12月27日、私の古巣「国立がんセンター」にて開催された「がんゲノム医療フォーラム2016」に参加してまいりました。

「遺伝医療・ビジネスを取り巻く諸課題を考える勉強会」の事務局として、次の立法へ向け、がん医療という切り口からも新たな課題を学ぶ必要がございます。

今回のフォーラムは、全国16か所のがん診療連携拠点病院においても同時中継が実施されるという、いつになく力が入った厚労省の企画に期待しながらの参加でした。

 

本年は「がん対策基本法」成立から10年。

時代の流れに伴い新たに生じた問題を解決するため、超党派の議員連盟「国会がん患者と家族の会」が中心となり、改正いたしました。

そのため、その内容は患者様やご家族の思いを大きく反映した内容となっております。

 

今回のフォーラムはその法案の成立を受け、「がんとの闘いに終止符を打つ」という新たな目標を掲げ、がん医療体制を再構築することが宣言されました。

今や、日本人の3人に1人はがんで死亡、2人に1人はがんと診断される時代。

がんは「国民病」なのです。

 

そして、がん治療は新たな時代を迎えています。

それが「ゲノム(遺伝情報)医療」です。

がんのゲノム(遺伝情報)を調べることで、どの遺伝子が傷ついたために異常な細胞が異常な増殖をしているのかが分かります。

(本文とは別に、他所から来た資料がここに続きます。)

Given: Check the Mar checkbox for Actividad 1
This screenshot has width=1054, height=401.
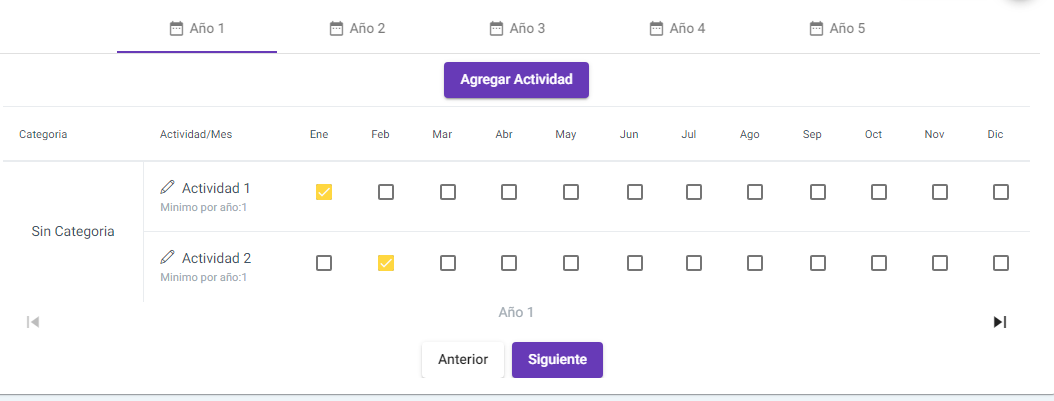Looking at the screenshot, I should coord(448,193).
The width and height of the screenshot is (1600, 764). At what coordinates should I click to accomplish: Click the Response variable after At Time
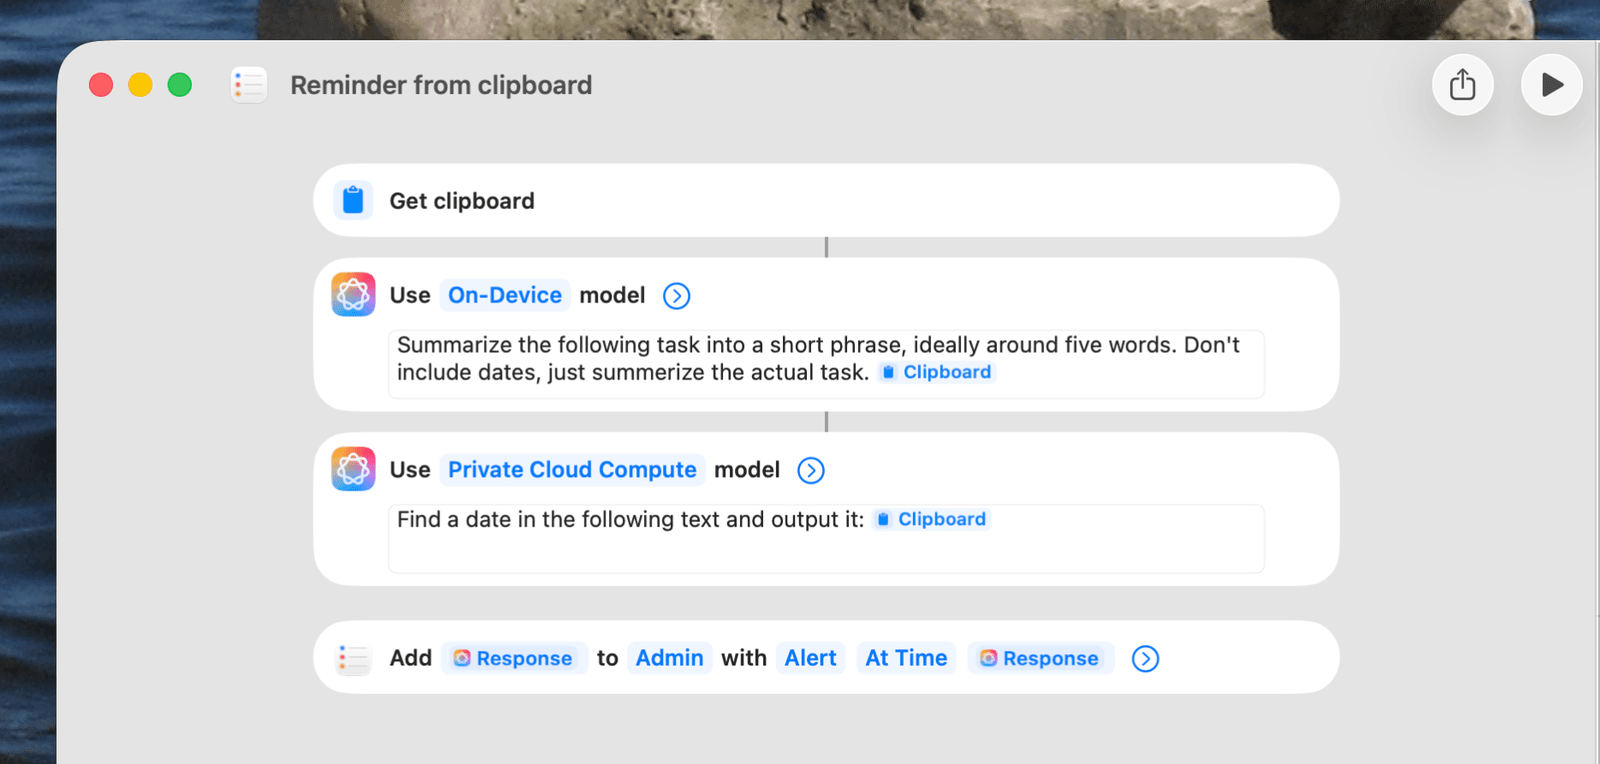(x=1040, y=658)
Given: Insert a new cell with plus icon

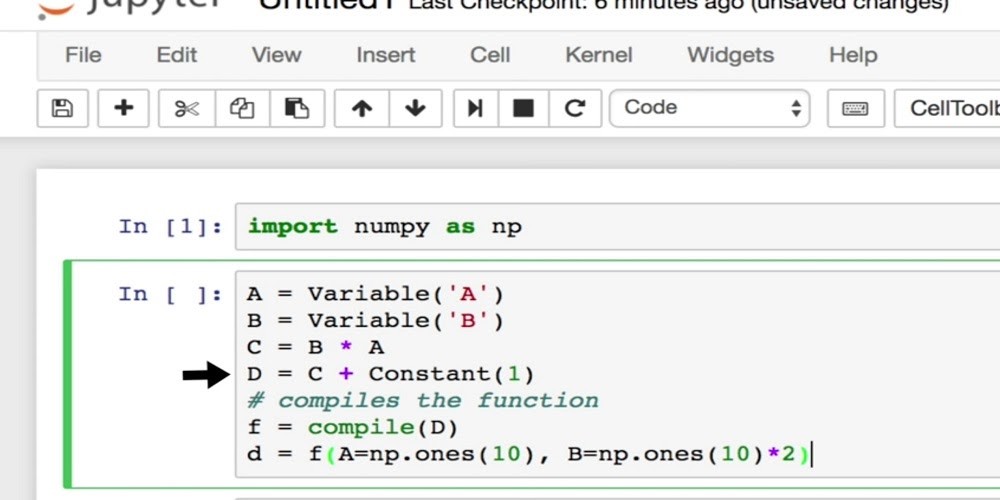Looking at the screenshot, I should (x=124, y=108).
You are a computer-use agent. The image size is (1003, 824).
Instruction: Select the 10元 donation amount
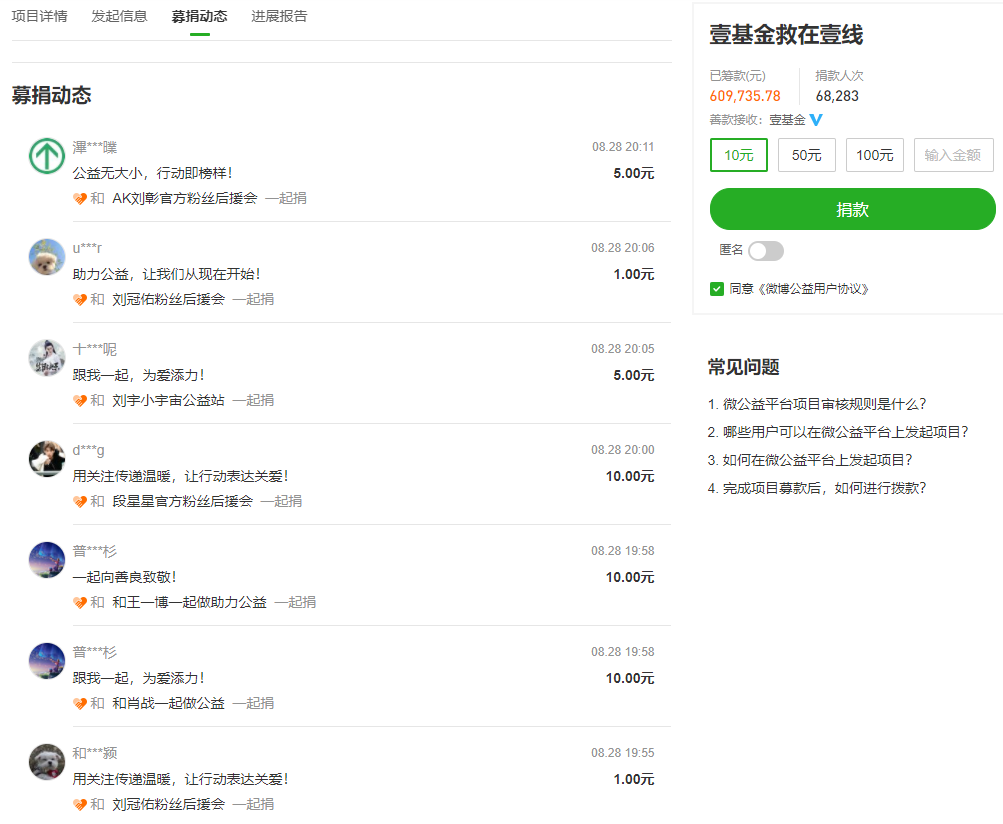[738, 155]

このがん細胞の「アキレス腱」をピンポイントで攻撃できれば、副作用も少なく、効果的な治療が可能となるのです。

 

塩崎大臣からは、2017年夏を目途に、がんゲノム医療の日常診療への導入を目指した「がん医療に革命をもたらす国家プロジェクト」を立ち上げる計画が発表されました。

同時に、安倍首相から「健康先進国としてゲノム医療の実用化を進め、人工知能などの科学技術も駆使してがんとの闘いに終止符を打たなければならない」とのメッセージも紹介され、やっと本格的に国家プロジェクトが動き出すのことが実感できました。

 

米国でもゲノム医療の臨床現場への導入に向けた国家プロジェクト「Cancer Moonshot」がすでに立ち上がっております。

世界的に見ても、日本はゲノム医療において周回遅れは否めません。

それに伴う倫理的検討や法的整備も遅れ、予算も不足し、人材育成も進んでいない。

この国家プロジェクト立ち上げによって、これまで「遺伝医療・ビジネスを取り巻く諸課題を考える勉強会」で学んできたことがこれから花咲く時を迎えようとしています。

私も事務局として、この国家プロジェクトをどの様に支えていくことが出来るのか、研究者や企業はじめ全国がん患者団体連合会の皆さまにご意見をいただきながら、今後も前進させてまいりたいと思います。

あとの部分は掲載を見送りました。